Vers 1750, l’administration avait décidé la création d’un puits artésien ; malheureusement, l’entreprise ne réussit pas. En 1821, la ville fit établir 20 puits publics munis chacun d’une pompe ; mais ces puits ne donnaient qu’une eau saumâtre et point potable. En 1842, on entreprend de nouveau, mais en vain, le forage d’un puits artésien sur la place d’Armes.
Dès 1835, l’ingénieur Néhou avait conçu le projet de la conduite et de la distribution à domicile des eaux de la fontaine de Coquelles dans la ville de Calais. Mais on recula devant la dépense de premier établissement et surtout l’élévation des frais annuels d’entretien.
En 1854, M. Léon de Guizelin, propriétaire à Guînes, était autorisé à distribuer aux villes de Calais et St Pierre les eaux provenant des sources de La Walle. Mais ce n’était pas tout : une telle entreprise devait se chiffre par près d’un million de dépenses et il fallait trouver des fonds.
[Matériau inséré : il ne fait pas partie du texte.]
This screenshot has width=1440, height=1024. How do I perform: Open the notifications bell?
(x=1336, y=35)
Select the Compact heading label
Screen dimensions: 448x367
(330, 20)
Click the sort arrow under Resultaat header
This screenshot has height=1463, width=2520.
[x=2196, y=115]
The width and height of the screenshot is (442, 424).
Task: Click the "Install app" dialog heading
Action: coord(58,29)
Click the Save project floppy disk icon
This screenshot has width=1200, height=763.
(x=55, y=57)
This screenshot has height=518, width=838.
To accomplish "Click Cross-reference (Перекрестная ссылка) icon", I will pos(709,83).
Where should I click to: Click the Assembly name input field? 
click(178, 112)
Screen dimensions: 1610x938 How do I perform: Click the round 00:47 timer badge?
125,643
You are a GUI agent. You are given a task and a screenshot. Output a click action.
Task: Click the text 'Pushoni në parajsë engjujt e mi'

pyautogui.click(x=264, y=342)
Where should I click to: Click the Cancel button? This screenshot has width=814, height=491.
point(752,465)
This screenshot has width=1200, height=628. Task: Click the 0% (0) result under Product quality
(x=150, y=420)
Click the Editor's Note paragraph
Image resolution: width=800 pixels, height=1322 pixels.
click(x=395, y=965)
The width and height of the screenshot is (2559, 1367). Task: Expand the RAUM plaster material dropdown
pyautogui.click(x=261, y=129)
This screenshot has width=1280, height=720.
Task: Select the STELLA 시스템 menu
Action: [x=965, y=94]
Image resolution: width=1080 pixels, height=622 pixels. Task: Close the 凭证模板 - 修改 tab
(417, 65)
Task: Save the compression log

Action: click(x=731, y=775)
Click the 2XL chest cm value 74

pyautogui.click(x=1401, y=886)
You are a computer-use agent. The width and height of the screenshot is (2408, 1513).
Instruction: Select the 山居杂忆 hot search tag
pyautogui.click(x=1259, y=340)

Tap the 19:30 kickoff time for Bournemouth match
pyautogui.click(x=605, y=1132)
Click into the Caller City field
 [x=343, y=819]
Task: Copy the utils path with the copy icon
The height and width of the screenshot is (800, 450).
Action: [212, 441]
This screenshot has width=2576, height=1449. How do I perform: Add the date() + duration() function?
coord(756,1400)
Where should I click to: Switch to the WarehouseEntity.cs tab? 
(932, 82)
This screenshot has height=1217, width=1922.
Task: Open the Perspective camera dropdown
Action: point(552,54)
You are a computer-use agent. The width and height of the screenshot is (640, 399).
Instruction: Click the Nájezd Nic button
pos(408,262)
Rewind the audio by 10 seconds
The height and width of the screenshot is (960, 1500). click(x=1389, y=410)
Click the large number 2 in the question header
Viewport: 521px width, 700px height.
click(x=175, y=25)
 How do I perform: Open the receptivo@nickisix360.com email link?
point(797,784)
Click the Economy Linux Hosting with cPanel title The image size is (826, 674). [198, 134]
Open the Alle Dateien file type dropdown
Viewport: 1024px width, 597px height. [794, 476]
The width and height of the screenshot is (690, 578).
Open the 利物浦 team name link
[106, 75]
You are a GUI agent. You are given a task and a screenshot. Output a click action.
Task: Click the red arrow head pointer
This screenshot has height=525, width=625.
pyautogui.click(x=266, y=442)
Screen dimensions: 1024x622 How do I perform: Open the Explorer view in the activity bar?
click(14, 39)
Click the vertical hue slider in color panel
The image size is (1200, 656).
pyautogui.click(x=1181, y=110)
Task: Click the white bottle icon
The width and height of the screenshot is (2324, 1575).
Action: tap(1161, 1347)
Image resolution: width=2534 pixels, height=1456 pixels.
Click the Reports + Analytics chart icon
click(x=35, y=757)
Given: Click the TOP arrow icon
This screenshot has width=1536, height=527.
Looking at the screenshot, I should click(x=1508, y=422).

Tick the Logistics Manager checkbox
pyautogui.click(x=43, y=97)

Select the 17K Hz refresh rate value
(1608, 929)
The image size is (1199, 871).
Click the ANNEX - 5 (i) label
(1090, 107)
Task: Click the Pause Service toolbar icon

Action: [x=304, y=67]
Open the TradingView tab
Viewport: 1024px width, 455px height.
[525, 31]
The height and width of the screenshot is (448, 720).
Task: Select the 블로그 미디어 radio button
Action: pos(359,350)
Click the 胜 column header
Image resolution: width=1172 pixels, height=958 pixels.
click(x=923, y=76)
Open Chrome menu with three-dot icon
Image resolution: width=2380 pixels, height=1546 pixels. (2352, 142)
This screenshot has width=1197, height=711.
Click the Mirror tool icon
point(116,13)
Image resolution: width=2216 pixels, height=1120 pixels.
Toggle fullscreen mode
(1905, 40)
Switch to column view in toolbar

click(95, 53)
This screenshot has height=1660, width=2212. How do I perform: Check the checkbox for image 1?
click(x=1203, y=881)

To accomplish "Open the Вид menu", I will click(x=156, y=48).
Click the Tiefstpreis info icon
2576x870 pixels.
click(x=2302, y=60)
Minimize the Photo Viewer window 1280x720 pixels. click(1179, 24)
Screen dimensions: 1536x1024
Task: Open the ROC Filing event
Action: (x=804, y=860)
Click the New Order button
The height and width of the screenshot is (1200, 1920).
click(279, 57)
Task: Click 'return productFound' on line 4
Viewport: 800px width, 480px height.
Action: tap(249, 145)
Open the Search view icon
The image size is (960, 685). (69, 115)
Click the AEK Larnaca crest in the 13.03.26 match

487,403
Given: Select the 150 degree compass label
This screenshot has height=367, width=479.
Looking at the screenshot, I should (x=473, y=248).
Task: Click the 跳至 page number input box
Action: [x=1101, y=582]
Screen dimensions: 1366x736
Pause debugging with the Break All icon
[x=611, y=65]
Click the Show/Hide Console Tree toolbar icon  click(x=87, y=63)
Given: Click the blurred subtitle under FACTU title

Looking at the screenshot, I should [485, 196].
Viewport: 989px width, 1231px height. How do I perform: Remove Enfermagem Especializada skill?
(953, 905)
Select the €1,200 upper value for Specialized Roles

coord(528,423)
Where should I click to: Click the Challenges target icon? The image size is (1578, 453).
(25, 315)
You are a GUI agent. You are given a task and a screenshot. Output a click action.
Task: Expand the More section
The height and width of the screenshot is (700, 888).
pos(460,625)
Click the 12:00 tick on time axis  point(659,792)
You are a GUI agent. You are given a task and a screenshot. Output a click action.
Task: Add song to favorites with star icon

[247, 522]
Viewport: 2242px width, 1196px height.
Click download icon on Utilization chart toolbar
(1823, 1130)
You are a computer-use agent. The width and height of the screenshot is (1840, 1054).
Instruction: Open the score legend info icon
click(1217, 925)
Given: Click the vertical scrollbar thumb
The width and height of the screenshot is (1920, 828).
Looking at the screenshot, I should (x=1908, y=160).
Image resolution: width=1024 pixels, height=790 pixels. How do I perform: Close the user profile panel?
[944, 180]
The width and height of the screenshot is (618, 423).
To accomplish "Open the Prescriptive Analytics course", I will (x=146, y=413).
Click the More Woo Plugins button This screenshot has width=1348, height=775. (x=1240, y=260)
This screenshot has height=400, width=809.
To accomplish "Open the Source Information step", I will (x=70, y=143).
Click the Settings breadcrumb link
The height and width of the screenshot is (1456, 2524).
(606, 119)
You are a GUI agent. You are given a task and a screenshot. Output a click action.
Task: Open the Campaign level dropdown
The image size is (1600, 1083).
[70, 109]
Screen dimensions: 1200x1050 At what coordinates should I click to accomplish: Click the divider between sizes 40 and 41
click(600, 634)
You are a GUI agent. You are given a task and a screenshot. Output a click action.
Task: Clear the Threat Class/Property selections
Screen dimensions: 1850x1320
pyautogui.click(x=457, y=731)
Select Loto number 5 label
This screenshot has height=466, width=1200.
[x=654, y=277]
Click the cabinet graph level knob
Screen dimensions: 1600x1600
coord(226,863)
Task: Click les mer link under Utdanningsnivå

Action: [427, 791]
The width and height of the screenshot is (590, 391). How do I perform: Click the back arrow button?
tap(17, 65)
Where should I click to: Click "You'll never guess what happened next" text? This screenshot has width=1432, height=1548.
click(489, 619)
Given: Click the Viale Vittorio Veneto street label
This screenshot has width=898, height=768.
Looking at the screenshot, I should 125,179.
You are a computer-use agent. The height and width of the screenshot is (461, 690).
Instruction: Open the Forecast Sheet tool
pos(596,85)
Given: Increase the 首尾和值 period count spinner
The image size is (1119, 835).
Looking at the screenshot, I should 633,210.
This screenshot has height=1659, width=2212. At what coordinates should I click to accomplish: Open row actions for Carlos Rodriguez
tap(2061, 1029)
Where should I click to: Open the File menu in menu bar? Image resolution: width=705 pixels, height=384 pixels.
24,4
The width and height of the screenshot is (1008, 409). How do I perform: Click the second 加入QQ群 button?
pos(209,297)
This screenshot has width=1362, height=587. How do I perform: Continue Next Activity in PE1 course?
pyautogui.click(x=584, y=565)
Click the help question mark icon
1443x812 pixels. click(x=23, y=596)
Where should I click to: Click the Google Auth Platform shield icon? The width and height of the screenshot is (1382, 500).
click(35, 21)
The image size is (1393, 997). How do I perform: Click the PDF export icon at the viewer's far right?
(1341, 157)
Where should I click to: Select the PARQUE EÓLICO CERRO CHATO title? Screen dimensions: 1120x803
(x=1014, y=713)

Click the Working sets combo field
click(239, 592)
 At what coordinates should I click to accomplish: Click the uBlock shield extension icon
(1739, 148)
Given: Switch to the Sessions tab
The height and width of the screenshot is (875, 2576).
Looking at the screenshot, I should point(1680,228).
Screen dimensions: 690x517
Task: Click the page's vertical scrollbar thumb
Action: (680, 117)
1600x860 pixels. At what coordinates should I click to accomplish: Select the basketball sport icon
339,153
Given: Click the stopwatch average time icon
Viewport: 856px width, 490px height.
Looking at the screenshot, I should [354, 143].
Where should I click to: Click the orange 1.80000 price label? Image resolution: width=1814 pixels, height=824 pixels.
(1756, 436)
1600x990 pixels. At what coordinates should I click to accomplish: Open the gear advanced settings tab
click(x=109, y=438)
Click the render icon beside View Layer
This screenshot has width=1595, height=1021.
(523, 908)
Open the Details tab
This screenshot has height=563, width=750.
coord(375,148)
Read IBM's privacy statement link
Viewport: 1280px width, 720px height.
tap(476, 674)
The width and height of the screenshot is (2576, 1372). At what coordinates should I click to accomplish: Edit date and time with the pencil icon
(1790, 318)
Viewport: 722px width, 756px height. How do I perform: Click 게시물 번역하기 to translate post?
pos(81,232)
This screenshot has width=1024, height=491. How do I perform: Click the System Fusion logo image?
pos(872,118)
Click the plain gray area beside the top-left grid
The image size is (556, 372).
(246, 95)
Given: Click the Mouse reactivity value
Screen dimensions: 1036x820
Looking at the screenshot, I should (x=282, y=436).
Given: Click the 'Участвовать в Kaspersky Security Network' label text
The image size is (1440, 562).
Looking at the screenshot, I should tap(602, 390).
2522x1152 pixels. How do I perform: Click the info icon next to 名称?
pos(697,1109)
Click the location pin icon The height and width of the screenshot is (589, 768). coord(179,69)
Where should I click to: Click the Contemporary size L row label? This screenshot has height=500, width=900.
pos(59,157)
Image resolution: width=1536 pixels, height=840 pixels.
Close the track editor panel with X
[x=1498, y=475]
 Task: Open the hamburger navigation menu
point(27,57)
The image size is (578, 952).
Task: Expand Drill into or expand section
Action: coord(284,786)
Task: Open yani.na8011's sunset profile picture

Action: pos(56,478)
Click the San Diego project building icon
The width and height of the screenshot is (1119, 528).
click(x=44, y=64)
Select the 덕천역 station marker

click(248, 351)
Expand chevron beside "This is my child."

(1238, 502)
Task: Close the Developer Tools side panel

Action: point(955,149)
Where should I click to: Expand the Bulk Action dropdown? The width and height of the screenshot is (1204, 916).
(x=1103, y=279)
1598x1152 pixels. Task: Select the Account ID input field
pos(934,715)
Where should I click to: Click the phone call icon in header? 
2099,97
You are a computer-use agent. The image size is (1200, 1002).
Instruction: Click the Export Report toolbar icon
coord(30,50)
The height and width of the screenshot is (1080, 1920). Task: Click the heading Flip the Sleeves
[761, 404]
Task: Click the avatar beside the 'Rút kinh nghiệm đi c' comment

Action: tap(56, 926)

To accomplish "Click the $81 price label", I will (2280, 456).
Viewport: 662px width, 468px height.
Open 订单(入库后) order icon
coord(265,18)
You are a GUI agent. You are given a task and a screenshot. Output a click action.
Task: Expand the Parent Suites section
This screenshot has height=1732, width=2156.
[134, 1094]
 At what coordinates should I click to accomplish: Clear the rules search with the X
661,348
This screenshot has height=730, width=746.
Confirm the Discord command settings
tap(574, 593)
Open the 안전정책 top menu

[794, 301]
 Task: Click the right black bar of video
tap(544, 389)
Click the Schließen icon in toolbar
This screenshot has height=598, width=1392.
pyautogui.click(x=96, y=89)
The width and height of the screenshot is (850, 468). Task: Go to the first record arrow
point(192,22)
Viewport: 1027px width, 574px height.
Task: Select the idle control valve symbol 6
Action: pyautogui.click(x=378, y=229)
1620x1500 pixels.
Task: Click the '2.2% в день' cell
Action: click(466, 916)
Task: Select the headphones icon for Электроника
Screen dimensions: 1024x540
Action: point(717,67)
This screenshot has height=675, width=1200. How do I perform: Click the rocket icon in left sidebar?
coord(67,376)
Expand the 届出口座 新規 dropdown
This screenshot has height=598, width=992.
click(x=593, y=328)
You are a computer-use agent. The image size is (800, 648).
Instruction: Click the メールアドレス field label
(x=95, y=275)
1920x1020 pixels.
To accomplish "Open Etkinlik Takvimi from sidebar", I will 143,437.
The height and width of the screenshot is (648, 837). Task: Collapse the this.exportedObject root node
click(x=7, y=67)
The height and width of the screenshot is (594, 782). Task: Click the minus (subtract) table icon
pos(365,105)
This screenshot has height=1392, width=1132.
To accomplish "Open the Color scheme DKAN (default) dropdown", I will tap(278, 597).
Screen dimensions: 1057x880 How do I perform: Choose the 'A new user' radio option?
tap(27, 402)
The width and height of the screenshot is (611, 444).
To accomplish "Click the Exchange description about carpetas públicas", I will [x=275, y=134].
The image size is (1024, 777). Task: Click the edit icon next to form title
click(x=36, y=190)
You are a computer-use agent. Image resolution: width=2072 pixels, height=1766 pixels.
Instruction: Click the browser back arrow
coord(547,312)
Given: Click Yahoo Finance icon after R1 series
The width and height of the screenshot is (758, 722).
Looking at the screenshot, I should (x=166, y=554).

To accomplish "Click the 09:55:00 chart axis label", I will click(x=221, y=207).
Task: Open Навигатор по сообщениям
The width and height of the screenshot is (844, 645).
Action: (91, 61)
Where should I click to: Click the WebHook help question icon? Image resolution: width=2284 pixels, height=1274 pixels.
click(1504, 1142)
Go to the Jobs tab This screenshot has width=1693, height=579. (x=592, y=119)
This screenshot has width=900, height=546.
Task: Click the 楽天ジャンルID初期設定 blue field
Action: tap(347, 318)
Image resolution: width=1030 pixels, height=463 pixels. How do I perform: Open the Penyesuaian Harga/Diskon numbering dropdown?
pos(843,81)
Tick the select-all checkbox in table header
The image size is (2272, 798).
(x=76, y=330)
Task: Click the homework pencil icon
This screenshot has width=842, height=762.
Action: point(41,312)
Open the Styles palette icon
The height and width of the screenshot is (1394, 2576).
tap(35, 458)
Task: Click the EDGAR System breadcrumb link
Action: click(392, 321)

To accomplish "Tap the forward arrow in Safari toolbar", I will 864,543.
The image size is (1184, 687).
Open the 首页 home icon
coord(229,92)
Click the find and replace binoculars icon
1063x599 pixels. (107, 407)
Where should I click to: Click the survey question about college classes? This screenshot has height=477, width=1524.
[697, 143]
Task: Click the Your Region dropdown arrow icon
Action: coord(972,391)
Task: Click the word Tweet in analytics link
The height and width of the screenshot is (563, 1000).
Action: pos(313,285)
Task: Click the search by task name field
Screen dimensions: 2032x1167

M. de Guizelin eut le bonheur de trouver sur son chemin un homme à idées larges, riche de cœur et de capitaux. Cet homme était l’abbé Clergeau, du diocèse de Sens, qui consacra sa fortune et son intelligence à cette grandiose entreprise qui avait pour but de doter Calais et St Pierre d’eau potable et industrielle.
Les travaux commencés en mai 1859, sous la direction de M. Sagey, ingénieur des mines, avaient été menés avec rapidité, et dès les premiers jours de mai 1860, le gérant de la Société (qui était l’abbé Clergeau) pouvait écrire aux fondateurs de l’entreprise : « Au moment où vous parvient la présente, nos eaux, les plus belles, les plus pures que puisse recevoir une ville, arrivent à nos réservoirs, le drapeau national y est arboré comme sur un fort pris d’assaut, et nous nous permettons de l’orner d’une couronne de laurier, en signe de la victoire, du triomphe réel que viennent de remporter nos travailleurs et leurs chefs habiles, sur les obstacles les plus grands, peut-être, qui soient encore rencontrés en ces sortes d’entreprises ».

  
Le gérant de la société avait fait placer, au dessus de la principale porte de l’usine où se trouvent les machines qui refoulent les eaux, une plaque avec cette inscription tirée du prophète Isaïe : Haurietis aquas de fontibus Salvatoris. (Vous puiserez des eaux des fontaines du Sauveur).Cette plaque que j’avais remarquée étant jeune, avait été enlevée, il y a de longues années. A ma demande, on l’a recherchée : Elle a été retrouvée, et, grâce aux bons soins de M. Susini, elle a repris sa place au fronton de l’usine.